The dysbiosis marker 3-(3-hydroxyphenyl)-3-hydroxypropionic acid (HPHPA), the predominant dihydroxyphenylpropionic acid isomer in urine, is also measured in the Organic Acids Test offered by The Great Plains Laboratory. This marker was proven by Dr. William Shaw to be due to a combination of human metabolism and the metabolism by a group of Clostridia species, including but not limited to C. difficile. 

HPHPA has been one of the most useful clinical markers in recent medical history. Treatment with metronidazole, vancomycin, or high doses of probiotics of individuals with high urinary values has led to significant clinical improvements or remissions of psychosis.

The biochemical role of Clostridia in altering brain neurotransmitters is due to the fact that Clostridia metabolites inactivate dopamine beta-hydroxylase, leading to an excess production of brain dopamine and reduced levels of the neurotransmitter norepinephrine. Excess dopamine is associated with abnormal or psychotic behavior. This imbalance can be demonstrated in the Organic Acids Urine Test by observing the ratio of the major dopamine metabolite, homovanillic acid (HVA), to that of the major norepinephrine metabolite, vanillylmandelic acid (VMA) when the Clostridia marker HPHPA is elevated. After treatment with metronidazole or vancomycin, HPHPA values return to normal along with normal ratios of HVA/VMA and normal behavior. 

The highest value of HPHPA was measured in the urine of a young woman with first onset of schizophrenia. Treatment of Clostridia bacteria resulted in loss of auditory hallucinations. In autism, children with gastrointestinal Clostridia commonly exhibit aggressive behavior, agitation, obsessive compulsive behavior, and irritability. They may have very foul stools with diarrhea with mucus in the stools although some individuals may be constipated. Stool testing for Clostridia is usually of limited usefulness since most Clostridia species are considered probiotics or beneficial. There are about 100 species of Clostridia that are commonly found in the gastrointestinal tract. Only seven of these species are producers of HPHPA including C. sporogenes, C.botulinum, C. caloritolerans, C. angenoti, C. ghoni, C.bifermentans, C. difficile, and C. sordellii while C. tetani,C. sticklandii, C. lituseburense, C. subterminale, C.putifaciens, C. propionicum, C. malenomenatum, C.limosum, C. lentoputrescens, C. tetanomorphum, C.coclearium, C. histolyticum, C. aminovalericum, and C.sporospheroides do not produce compounds that are converted to HPHPA.

The same article by Dr.
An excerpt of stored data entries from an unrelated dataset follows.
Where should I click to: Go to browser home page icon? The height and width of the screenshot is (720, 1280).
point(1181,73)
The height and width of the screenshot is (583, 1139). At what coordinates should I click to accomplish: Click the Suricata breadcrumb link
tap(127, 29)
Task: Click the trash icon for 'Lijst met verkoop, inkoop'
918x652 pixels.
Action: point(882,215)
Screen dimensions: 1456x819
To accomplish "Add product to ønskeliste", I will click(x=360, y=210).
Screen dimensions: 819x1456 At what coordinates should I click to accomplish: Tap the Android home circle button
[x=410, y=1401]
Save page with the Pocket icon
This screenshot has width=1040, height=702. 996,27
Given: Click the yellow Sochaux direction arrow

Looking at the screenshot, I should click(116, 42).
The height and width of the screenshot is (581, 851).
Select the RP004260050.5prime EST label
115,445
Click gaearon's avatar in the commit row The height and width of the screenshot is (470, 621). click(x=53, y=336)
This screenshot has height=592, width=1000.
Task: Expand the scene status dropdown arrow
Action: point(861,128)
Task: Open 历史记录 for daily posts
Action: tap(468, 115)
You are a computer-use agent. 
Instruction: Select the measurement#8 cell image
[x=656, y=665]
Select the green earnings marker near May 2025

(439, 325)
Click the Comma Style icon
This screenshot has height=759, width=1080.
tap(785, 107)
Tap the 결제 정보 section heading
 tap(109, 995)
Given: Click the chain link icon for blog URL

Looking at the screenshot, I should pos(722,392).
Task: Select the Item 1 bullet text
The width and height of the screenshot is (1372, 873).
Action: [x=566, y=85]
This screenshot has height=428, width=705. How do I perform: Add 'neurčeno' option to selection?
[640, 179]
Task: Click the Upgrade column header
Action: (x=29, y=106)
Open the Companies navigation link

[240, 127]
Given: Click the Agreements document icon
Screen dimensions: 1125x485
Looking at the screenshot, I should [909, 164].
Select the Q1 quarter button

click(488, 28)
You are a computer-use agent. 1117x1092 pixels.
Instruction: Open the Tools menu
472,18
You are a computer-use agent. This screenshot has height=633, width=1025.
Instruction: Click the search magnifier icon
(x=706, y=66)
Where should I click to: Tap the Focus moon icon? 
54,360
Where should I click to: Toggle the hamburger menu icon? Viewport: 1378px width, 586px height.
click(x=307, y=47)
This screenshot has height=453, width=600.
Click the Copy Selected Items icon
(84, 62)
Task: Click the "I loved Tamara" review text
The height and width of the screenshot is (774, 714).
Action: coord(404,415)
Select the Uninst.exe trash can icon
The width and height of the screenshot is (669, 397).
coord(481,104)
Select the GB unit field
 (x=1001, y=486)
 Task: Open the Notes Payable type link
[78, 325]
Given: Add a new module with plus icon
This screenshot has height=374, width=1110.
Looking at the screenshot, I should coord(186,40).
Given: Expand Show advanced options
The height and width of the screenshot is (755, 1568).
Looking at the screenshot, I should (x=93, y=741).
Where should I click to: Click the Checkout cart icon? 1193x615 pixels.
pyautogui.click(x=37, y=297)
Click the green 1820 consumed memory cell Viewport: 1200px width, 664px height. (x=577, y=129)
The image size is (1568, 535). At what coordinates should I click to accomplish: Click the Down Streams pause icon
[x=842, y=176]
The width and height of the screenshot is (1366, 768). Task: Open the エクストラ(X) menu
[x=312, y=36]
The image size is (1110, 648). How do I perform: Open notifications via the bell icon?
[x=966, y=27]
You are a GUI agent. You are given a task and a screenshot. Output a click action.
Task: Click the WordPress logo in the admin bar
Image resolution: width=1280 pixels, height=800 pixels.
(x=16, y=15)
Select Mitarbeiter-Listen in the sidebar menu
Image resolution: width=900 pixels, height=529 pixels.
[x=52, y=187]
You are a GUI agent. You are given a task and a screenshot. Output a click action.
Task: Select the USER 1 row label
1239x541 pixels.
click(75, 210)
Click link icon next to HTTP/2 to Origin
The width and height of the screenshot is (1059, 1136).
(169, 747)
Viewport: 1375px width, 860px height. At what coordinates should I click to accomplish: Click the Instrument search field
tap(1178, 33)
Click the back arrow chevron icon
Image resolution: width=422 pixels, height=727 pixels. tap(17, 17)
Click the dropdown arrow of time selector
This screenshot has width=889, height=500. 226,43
Shaw indicates that 3,4-dihydroxyphenylpropionic acid (DHPPA) is a marker for beneficial bacteria in the gastrointestinal tract such as Lactobacilli, Bifidobacteria, and E. coli. The exception is one species of Clostridia orbiscindens that can convert the flavanoids luteolin and eriodictyol, that occur only in a relatively small food group that includes parsley, thyme, celery, and sweet red pepper to 3,4-dihydroxyphenylpropionic acid. The quantity of C. orbiscindens in the gastrointestinal tract is negligible (approximately 0.1% of the total bacteria) compared to the predominant flora of Lactobacilli, Bifidobacteria, and E. coli (7). DHPPA is an antioxidant that lowers cholesterol, reduces proinflammatory cytokines, and protects against pathogenic bacteria. 2,3-Dihydroxyphenypropionic acid, a different isomer has been claimed to be a metabolite of Pseudomonas species but the literature indicates that this compound is formed by the in vitro action of these species on quinoline, a component of coal tar, a substance missing from the diet of virtually all humans. 

References:

1. Shaw W. Increased urinary excretion of a 3-(3-hydroxyphenyl)-3-hydroxypropionic acid (HPHPA), an abnormal phenylalanine metabolite of Clostridia spp. in the gastrointestinal tract, in urine samples from patients with autism and schizophrenia. Nutr Neurosci. 2010 Jun;13(3):135-43.